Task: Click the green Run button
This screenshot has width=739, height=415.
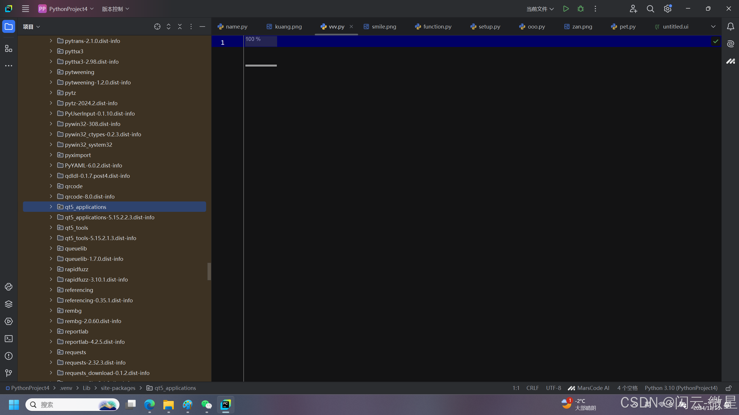Action: click(x=566, y=9)
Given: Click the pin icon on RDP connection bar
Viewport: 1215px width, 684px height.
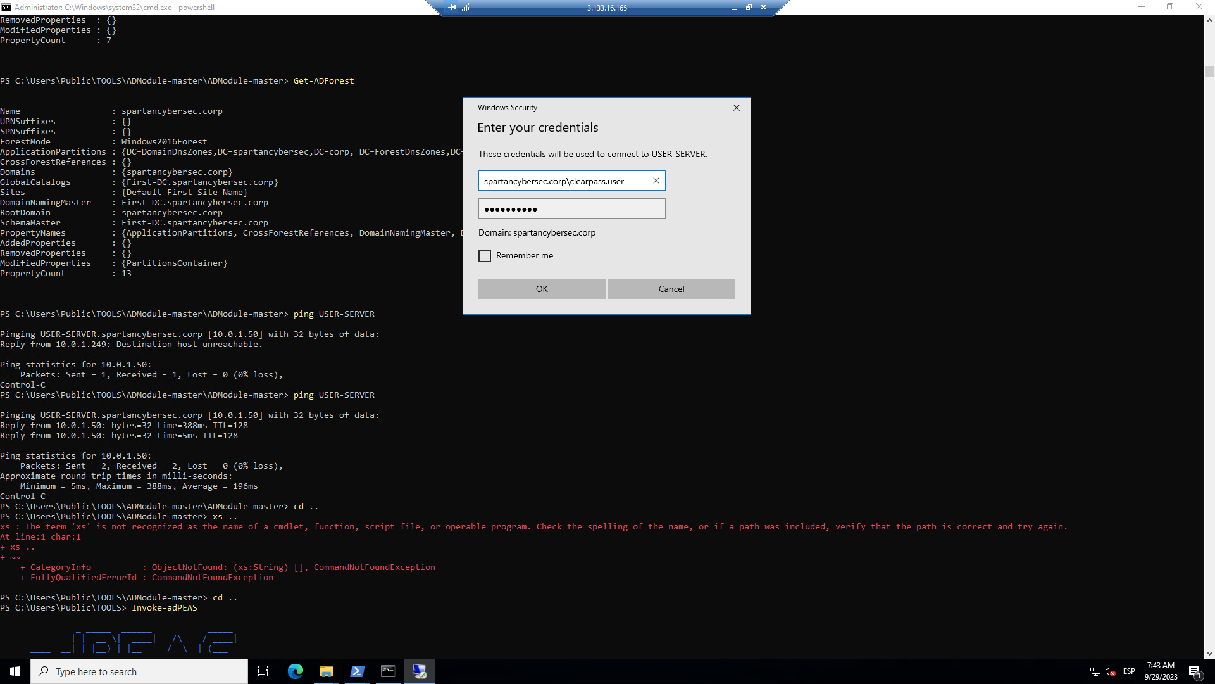Looking at the screenshot, I should point(452,8).
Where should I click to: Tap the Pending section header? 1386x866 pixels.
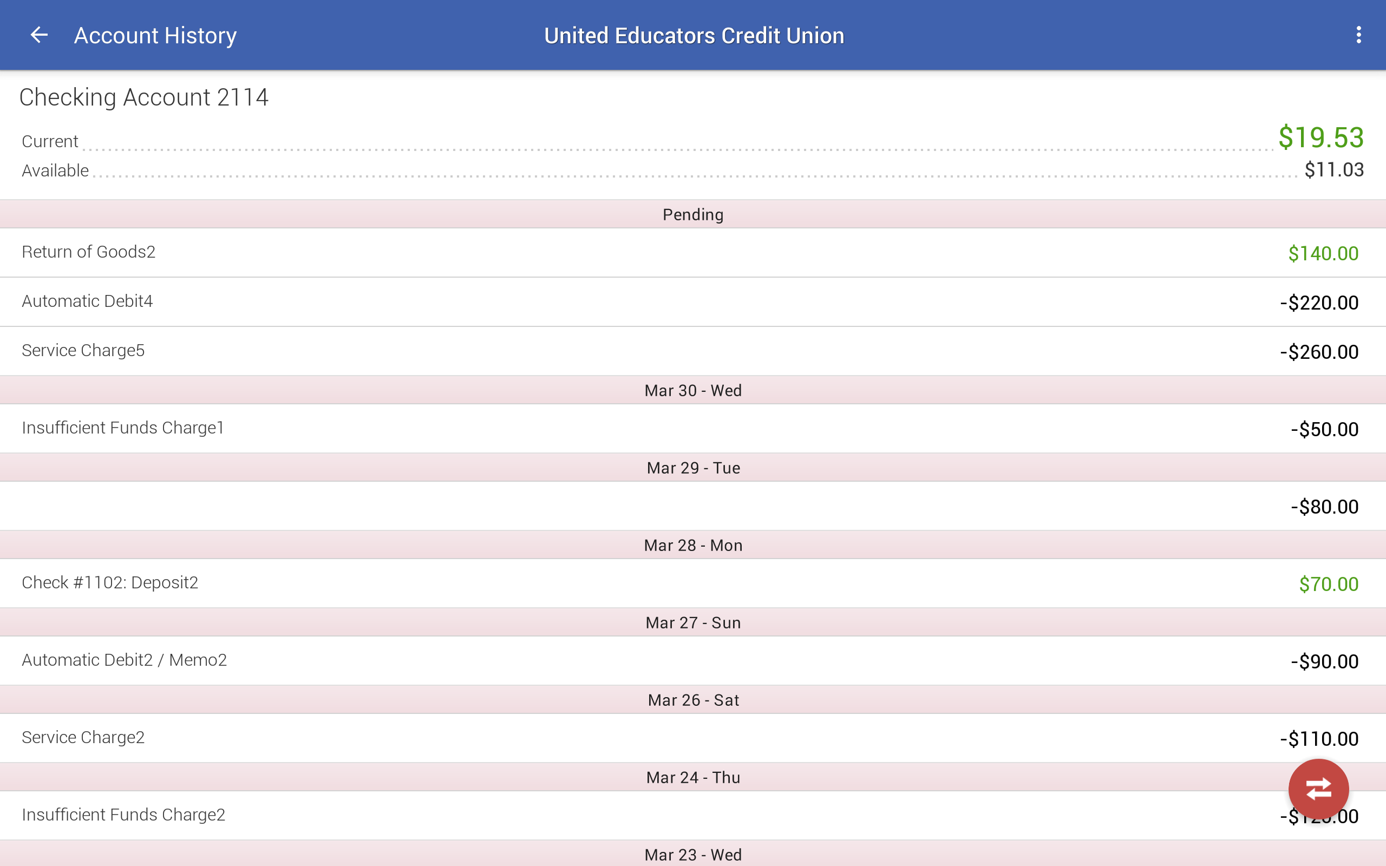point(693,214)
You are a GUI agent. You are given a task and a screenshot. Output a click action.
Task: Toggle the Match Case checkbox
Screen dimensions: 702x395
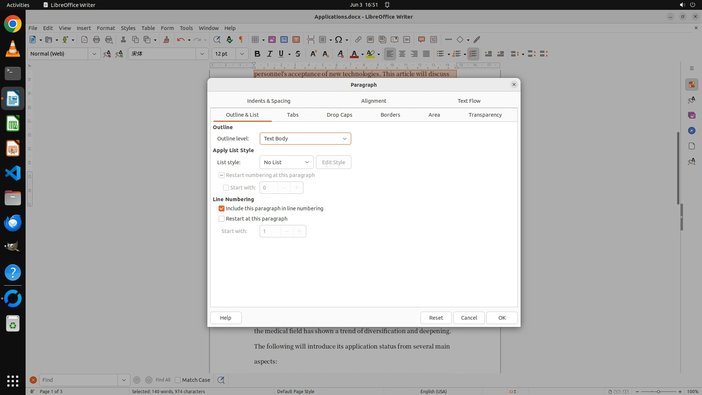178,380
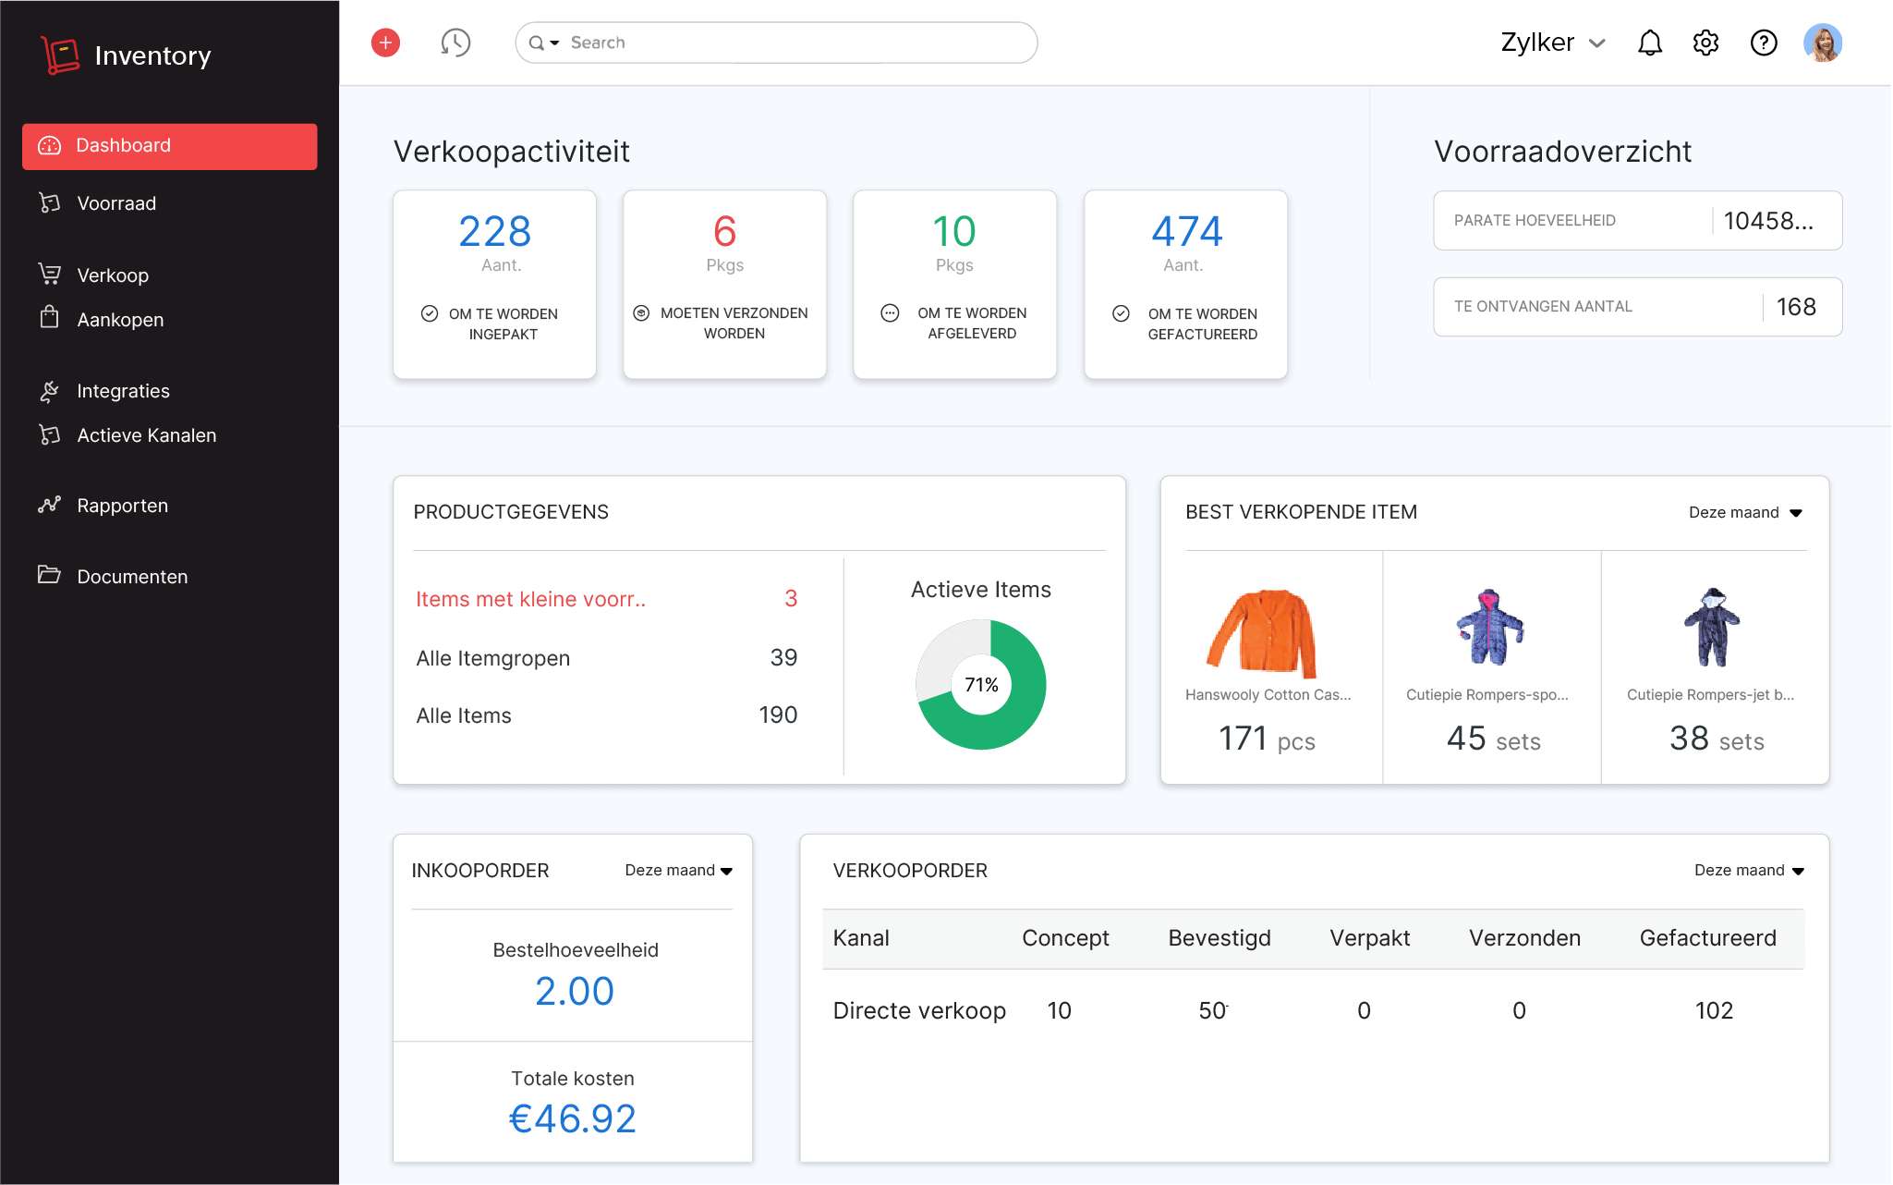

--------

Output each record verbatim, but skip anything that is a picture.

Task: Click the green Run button
This screenshot has width=739, height=415.
Action: click(x=566, y=9)
Given: Click the pin icon on RDP connection bar
Viewport: 1215px width, 684px height.
Looking at the screenshot, I should point(452,8).
Where should I click to: Tap the Pending section header? 1386x866 pixels.
point(693,214)
You are a GUI agent. You are given a task and a screenshot. Output a click action.
Task: Toggle the Match Case checkbox
Screen dimensions: 702x395
178,380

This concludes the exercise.